### What the task requires
Express the material below as a JSON list of strings, one string for each line, leaving out blank lines.

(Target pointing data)
= = = = = = =

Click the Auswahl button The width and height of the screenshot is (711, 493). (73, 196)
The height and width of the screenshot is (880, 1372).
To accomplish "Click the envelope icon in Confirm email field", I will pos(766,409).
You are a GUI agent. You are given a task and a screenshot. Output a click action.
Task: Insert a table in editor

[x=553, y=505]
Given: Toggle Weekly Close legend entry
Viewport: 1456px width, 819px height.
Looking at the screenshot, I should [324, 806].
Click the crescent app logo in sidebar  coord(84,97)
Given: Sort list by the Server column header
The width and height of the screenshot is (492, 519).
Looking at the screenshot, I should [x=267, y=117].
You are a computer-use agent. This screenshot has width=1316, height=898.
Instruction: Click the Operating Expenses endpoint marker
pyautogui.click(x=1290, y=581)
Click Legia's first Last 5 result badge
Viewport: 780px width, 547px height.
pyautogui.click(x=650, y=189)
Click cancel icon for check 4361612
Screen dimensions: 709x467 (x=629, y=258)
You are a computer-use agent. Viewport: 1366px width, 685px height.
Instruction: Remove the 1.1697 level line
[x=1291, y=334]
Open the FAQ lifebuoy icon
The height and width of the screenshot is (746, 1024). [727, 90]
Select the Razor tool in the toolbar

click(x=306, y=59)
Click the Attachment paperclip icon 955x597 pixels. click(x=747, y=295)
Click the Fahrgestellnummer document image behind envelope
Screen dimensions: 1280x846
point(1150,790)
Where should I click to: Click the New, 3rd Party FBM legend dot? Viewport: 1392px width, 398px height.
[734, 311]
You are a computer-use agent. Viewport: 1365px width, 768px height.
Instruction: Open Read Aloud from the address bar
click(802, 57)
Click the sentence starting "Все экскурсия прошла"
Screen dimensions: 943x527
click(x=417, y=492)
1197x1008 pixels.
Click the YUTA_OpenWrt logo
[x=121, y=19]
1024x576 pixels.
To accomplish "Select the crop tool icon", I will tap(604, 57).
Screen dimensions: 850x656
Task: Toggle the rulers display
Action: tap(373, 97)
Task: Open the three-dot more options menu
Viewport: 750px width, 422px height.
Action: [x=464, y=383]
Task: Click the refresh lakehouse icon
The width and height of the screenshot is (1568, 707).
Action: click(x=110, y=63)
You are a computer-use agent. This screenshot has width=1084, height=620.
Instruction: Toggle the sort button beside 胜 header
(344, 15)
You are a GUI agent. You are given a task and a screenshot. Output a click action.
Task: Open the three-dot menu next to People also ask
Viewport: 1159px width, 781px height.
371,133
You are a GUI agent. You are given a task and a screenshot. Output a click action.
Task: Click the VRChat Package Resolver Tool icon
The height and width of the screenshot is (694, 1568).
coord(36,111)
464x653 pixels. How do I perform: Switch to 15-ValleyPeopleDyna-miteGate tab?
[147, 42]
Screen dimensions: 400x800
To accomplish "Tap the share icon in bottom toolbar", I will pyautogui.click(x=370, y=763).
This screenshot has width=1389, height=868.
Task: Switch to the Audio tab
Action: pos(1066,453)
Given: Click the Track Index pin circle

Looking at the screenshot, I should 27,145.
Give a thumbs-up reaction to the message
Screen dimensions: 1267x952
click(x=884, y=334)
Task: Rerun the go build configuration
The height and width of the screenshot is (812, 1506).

= = = = = = =

### In response
[
  "Click the Auswahl button The width and height of the screenshot is (711, 493). (73, 196)",
  "The height and width of the screenshot is (880, 1372).",
  "To accomplish \"Click the envelope icon in Confirm email field\", I will pos(766,409).",
  "You are a GUI agent. You are given a task and a screenshot. Output a click action.",
  "Task: Insert a table in editor",
  "[x=553, y=505]",
  "Given: Toggle Weekly Close legend entry",
  "Viewport: 1456px width, 819px height.",
  "Looking at the screenshot, I should [324, 806].",
  "Click the crescent app logo in sidebar  coord(84,97)",
  "Given: Sort list by the Server column header",
  "The width and height of the screenshot is (492, 519).",
  "Looking at the screenshot, I should [x=267, y=117].",
  "You are a computer-use agent. This screenshot has width=1316, height=898.",
  "Instruction: Click the Operating Expenses endpoint marker",
  "pyautogui.click(x=1290, y=581)",
  "Click Legia's first Last 5 result badge",
  "Viewport: 780px width, 547px height.",
  "pyautogui.click(x=650, y=189)",
  "Click cancel icon for check 4361612",
  "Screen dimensions: 709x467 (x=629, y=258)",
  "You are a computer-use agent. Viewport: 1366px width, 685px height.",
  "Instruction: Remove the 1.1697 level line",
  "[x=1291, y=334]",
  "Open the FAQ lifebuoy icon",
  "The height and width of the screenshot is (746, 1024). [727, 90]",
  "Select the Razor tool in the toolbar",
  "click(x=306, y=59)",
  "Click the Attachment paperclip icon 955x597 pixels. click(x=747, y=295)",
  "Click the Fahrgestellnummer document image behind envelope",
  "Screen dimensions: 1280x846",
  "point(1150,790)",
  "Where should I click to: Click the New, 3rd Party FBM legend dot? Viewport: 1392px width, 398px height.",
  "[734, 311]",
  "You are a computer-use agent. Viewport: 1365px width, 768px height.",
  "Instruction: Open Read Aloud from the address bar",
  "click(802, 57)",
  "Click the sentence starting \"Все экскурсия прошла\"",
  "Screen dimensions: 943x527",
  "click(x=417, y=492)",
  "1197x1008 pixels.",
  "Click the YUTA_OpenWrt logo",
  "[x=121, y=19]",
  "1024x576 pixels.",
  "To accomplish \"Select the crop tool icon\", I will tap(604, 57).",
  "Screen dimensions: 850x656",
  "Task: Toggle the rulers display",
  "Action: tap(373, 97)",
  "Task: Open the three-dot more options menu",
  "Viewport: 750px width, 422px height.",
  "Action: [x=464, y=383]",
  "Task: Click the refresh lakehouse icon",
  "The width and height of the screenshot is (1568, 707).",
  "Action: click(x=110, y=63)",
  "You are a computer-use agent. This screenshot has width=1084, height=620.",
  "Instruction: Toggle the sort button beside 胜 header",
  "(344, 15)",
  "You are a GUI agent. You are given a task and a screenshot. Output a click action.",
  "Task: Open the three-dot menu next to People also ask",
  "Viewport: 1159px width, 781px height.",
  "371,133",
  "You are a GUI agent. You are given a task and a screenshot. Output a click action.",
  "Task: Click the VRChat Package Resolver Tool icon",
  "The height and width of the screenshot is (694, 1568).",
  "coord(36,111)",
  "464x653 pixels. How do I perform: Switch to 15-ValleyPeopleDyna-miteGate tab?",
  "[147, 42]",
  "Screen dimensions: 400x800",
  "To accomplish \"Tap the share icon in bottom toolbar\", I will pyautogui.click(x=370, y=763).",
  "This screenshot has width=1389, height=868.",
  "Task: Switch to the Audio tab",
  "Action: pos(1066,453)",
  "Given: Click the Track Index pin circle",
  "Looking at the screenshot, I should 27,145.",
  "Give a thumbs-up reaction to the message",
  "Screen dimensions: 1267x952",
  "click(x=884, y=334)",
  "Task: Rerun the go build configuration",
  "The height and width of the screenshot is (812, 1506)."
]